Sería una pena que decidieran marcharse, alejarse del resto de sus primos europeos de esa manera. No tanto porque esa gran nación acabase convertida en esa insoportable jaula de chalados neovictorianos descrita en “Inglaterra, Inglaterra”, sino porque ellos, los británicos, son una parte esencial de la Historia de Europa. Durante siglos han sido, por ejemplo, adversarios de España, pero también, en otras ocasiones, sus fieles aliados, haciendo que compartamos con ellos una Historia común. La más común de todas, la que está teñida de sangre y nombres de batallas. Hablamos de la Guerra de los Ochenta Años en Flandes, de la Expedición del Darién en la que los ingleses dejaron abandonados a los escoceses frente al rey de España, de la Campaña de Irlanda en 1689, del fiasco británico ante las costas de Cartagena de Indias y ante los puertos vascos en 1743, cuando sus intentos de invasión del gran rival entonces -España y su imperio- fracasan estrepitosamente, de Los Arapiles en la Guerra de Independencia, del Somme en la Gran Guerra de hace cien años, de la tercera batalla de Narvik en la Segunda Guerra Mundial o del Día D de 1944, en el que soldados franceses, británicos y españoles compartieron un mismo destino común frente a los desvaríos de la Alemania nazi…
Comprendo que se quieran ir, que se quieran aislar. Está hoy tanto en sus intereses económicos como en eso que llaman “su ADN histórico”. Y, de hecho, parte del encanto de Gran Bretaña reside en esa extravagante reluctancia a implicarse, demasiado, en los proyectos comunes europeos. Pero, aún así, me resulta muy difícil concebir Europa -y seguro que no soy el único- sin esa parte fundamental de su pasado que se encarna en Gran Bretaña.
Yo, personalmente, estoy dispuesto a soportar que mantengan su maldita libra esterlina -una moneda que data de la Edad Media y que incluso tiene una calle en San Sebastián-, su también maldita manía de conducir por la izquierda y su aún más maldito sistema de pesas y medidas. Todo sea porque no se alejen más de nosotros, nos priven así de esa parte de nuestra Historia común y acaben, quién sabe, convertidos en el ridículo asilo para lunáticos que Julian Barnes caricaturizaba en la divertida, y cruel pero certera, “Inglaterra, Inglaterra”.
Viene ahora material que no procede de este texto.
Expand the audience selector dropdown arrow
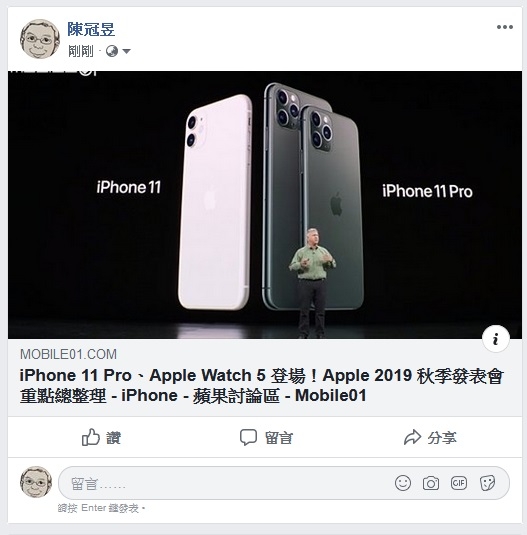Viewport: 527px width, 535px height. (126, 52)
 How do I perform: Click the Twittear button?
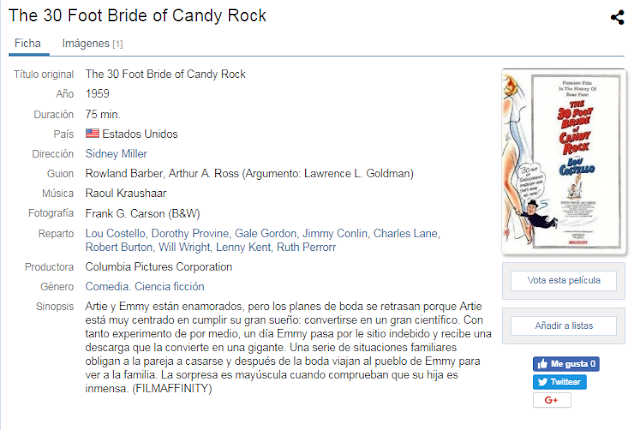click(560, 382)
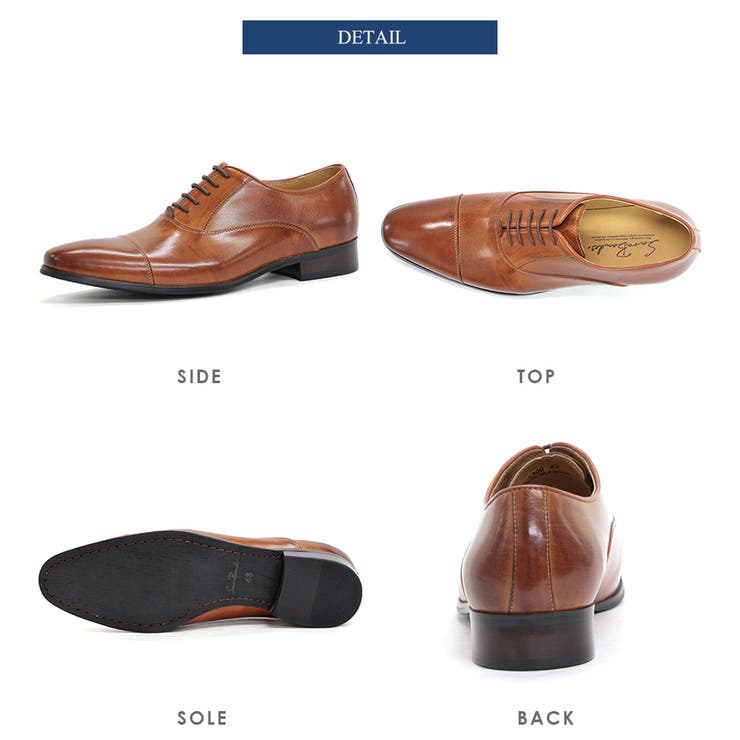
Task: Click the laces in top view
Action: (530, 227)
Así pues, estimada nación inglesa, si es posible, no os vayáis. En la Europa unida os necesitamos para poder decir que, al fin, nuestra Historia común está completa. Y lo que sería peor para Inglaterra: si os vais -o pedís más concesiones para no iros que no se os podrán conceder-, quizás quien más va a perder sea vuestra isla como os lo advirtió, hace ya años, la “Inglaterra, Inglaterra” de Julian Barnes, que, por cierto, y que se sepa, es un británico cien por cien.